Boeing has joined the Airbus-led team vying to fulfil the United Kingdom’s New Medium Helicopter (NMH) requirement. Its UK-based subsidiary, Boeing Defence UK, will act as the training services partner on the team, which is bidding Airbus Helicopters’ H175M platform for the requirement.

The news that Boeing has joined the ‘H175M Task Force’, which was announced by Airbus on 6 March 2023, clears up one point of uncertainty in the contest: of the four companies announced as having passed the dynamic pre-qualification questionnaire (DPQQ) stage of the programme in November 2022 – Airbus Helicopters, Leonardo Helicopters, Sikorsky and Boeing – only the latter had not announced a contending platform. Beyond Airbus’ H145M, the other helicopters being bid are the Leonardo AW149 and the Sikorsky (Lockheed Martin) S-70M Black Hawk.

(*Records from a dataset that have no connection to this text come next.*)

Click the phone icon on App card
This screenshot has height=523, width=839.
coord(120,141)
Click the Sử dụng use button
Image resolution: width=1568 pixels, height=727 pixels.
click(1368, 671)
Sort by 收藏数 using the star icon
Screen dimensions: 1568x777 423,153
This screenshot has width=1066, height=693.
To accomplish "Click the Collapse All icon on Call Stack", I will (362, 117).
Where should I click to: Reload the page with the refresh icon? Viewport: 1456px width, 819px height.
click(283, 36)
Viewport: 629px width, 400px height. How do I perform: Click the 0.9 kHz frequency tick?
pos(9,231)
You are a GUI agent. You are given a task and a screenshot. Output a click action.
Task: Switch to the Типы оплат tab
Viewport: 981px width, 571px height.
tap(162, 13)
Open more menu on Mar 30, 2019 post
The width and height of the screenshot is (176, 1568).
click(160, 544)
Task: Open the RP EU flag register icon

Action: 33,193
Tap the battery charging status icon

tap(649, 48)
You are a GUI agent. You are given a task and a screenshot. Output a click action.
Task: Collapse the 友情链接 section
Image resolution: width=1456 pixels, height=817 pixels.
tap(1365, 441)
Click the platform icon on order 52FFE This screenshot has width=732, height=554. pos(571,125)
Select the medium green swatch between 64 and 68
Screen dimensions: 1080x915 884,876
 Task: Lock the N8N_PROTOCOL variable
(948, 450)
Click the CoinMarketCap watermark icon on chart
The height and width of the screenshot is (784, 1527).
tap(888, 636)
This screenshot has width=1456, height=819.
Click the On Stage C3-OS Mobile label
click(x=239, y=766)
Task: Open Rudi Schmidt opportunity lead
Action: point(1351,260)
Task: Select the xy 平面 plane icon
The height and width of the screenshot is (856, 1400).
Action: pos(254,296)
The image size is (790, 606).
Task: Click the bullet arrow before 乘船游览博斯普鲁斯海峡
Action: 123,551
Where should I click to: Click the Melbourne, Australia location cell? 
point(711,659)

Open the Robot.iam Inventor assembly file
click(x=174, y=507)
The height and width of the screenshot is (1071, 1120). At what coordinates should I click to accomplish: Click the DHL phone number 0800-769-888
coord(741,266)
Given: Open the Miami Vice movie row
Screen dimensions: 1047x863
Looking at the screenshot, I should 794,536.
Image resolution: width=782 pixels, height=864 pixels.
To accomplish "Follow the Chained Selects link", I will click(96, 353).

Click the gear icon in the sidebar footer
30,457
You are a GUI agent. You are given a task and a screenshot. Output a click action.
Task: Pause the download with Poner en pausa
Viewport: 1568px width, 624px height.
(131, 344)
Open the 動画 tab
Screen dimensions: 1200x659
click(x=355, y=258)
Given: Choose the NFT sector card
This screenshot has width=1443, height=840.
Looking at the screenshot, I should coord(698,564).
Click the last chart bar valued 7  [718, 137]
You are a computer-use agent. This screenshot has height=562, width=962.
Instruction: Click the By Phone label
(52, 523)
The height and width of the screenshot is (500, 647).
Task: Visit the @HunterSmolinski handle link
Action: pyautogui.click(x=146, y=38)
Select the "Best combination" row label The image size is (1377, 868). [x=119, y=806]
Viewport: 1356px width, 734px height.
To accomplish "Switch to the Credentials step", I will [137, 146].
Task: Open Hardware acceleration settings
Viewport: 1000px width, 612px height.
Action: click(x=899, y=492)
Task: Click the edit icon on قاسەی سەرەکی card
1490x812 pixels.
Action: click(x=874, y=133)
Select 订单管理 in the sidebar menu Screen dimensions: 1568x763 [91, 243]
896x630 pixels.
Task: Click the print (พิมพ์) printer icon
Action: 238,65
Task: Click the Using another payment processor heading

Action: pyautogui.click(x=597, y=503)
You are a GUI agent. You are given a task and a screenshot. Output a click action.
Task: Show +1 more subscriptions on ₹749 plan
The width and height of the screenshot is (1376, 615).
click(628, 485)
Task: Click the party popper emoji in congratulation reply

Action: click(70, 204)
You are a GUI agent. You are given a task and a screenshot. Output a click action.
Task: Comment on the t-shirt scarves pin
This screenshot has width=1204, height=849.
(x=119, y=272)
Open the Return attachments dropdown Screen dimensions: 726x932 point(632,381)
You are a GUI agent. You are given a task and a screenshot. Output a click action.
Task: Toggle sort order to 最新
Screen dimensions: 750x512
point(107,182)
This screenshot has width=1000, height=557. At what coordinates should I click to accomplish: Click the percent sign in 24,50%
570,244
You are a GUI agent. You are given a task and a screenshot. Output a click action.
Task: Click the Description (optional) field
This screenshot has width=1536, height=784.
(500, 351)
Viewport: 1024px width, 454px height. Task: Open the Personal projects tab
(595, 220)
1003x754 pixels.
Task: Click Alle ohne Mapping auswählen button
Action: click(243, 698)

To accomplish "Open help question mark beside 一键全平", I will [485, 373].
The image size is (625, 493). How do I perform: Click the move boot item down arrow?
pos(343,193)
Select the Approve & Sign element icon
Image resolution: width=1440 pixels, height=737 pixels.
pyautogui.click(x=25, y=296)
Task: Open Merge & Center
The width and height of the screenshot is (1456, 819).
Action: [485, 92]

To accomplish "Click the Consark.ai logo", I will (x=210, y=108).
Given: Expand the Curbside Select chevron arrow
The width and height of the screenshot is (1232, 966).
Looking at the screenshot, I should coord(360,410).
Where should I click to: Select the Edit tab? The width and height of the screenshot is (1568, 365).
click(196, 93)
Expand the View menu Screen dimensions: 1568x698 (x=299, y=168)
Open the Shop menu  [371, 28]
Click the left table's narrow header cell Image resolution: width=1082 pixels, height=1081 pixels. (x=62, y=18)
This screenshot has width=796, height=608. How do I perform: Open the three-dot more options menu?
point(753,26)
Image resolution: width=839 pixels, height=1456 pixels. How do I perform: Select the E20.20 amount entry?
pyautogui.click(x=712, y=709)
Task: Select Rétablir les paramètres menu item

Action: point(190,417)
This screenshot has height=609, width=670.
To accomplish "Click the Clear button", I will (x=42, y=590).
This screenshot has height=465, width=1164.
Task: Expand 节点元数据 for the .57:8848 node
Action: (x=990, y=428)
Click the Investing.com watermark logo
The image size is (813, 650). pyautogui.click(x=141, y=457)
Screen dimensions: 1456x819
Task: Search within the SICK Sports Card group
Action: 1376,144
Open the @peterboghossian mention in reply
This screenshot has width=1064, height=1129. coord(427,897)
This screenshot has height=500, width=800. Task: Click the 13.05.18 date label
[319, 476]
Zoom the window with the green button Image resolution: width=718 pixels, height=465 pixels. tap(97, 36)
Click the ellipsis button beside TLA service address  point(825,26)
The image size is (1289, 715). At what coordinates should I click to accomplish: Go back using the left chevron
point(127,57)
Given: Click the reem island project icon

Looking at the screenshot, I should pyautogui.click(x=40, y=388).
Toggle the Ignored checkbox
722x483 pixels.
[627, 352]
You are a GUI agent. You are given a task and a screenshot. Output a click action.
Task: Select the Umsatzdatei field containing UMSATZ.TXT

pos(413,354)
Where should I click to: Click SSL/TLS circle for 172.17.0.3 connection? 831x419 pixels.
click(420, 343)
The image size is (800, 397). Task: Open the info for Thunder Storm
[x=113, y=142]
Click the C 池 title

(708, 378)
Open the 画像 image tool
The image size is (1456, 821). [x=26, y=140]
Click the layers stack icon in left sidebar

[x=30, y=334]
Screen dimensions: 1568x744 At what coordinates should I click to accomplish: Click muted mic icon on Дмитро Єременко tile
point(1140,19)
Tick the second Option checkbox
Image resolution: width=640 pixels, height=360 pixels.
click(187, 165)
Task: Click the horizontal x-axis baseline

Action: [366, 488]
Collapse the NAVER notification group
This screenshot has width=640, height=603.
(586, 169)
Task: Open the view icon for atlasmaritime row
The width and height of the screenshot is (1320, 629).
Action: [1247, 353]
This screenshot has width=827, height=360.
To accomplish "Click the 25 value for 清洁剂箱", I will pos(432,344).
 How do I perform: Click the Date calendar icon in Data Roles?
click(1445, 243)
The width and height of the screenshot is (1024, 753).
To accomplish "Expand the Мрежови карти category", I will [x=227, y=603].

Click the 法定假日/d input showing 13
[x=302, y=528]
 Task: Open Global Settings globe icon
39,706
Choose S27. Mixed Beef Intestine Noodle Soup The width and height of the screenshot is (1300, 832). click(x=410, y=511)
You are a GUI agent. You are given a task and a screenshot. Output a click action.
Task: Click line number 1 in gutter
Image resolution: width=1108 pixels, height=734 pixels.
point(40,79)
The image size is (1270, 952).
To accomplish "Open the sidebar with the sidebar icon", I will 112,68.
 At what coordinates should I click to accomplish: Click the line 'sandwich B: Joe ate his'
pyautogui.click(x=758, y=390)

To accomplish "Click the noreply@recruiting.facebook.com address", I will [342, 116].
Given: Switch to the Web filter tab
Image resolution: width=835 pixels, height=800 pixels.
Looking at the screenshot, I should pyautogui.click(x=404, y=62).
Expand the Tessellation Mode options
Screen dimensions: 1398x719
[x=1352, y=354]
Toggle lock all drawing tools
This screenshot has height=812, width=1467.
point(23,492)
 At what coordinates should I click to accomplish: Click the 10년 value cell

Boeing’s role in the team, should the H175M be selected, would be to provide aircrew, groundcrew and maintenance training for the aircraft. The Airbus team also has on board Babcock as support partner, Pratt & Whitney Canada as the provider of the helicopter’s PT6C-67E turboshaft powerplant, Martin-Baker to provide specialist troop seating and cabin integration, and Spirit AeroSystems for detailed design and manufacturing activities.

Boeing Defence UK has joined the Airbus-led team bidding the H175M to fulfil the UK’s NMH requirement. (Photo: Airbus Helicopters)

The schedule for the NMH programme has slipped in recent months. Although a request for proposals (RfP) for the programme was originally expected in the autumn of last year, the UK Ministry of Defence (MoD) indicated on 21 October 2022 that this had been revised to a date “later this financial year”, meaning that it could come as late as the first week of April 2023.

The out-of-service date (OSD) for the RAF’s fleet of 23 Puma HC2s, which form the bulk of the NMH requirement, is March 2025, meaning that the programme schedule is now looking quite tight. However, the MoD has noted that this OSD “will remain under review based on operational and non-operational commitments”.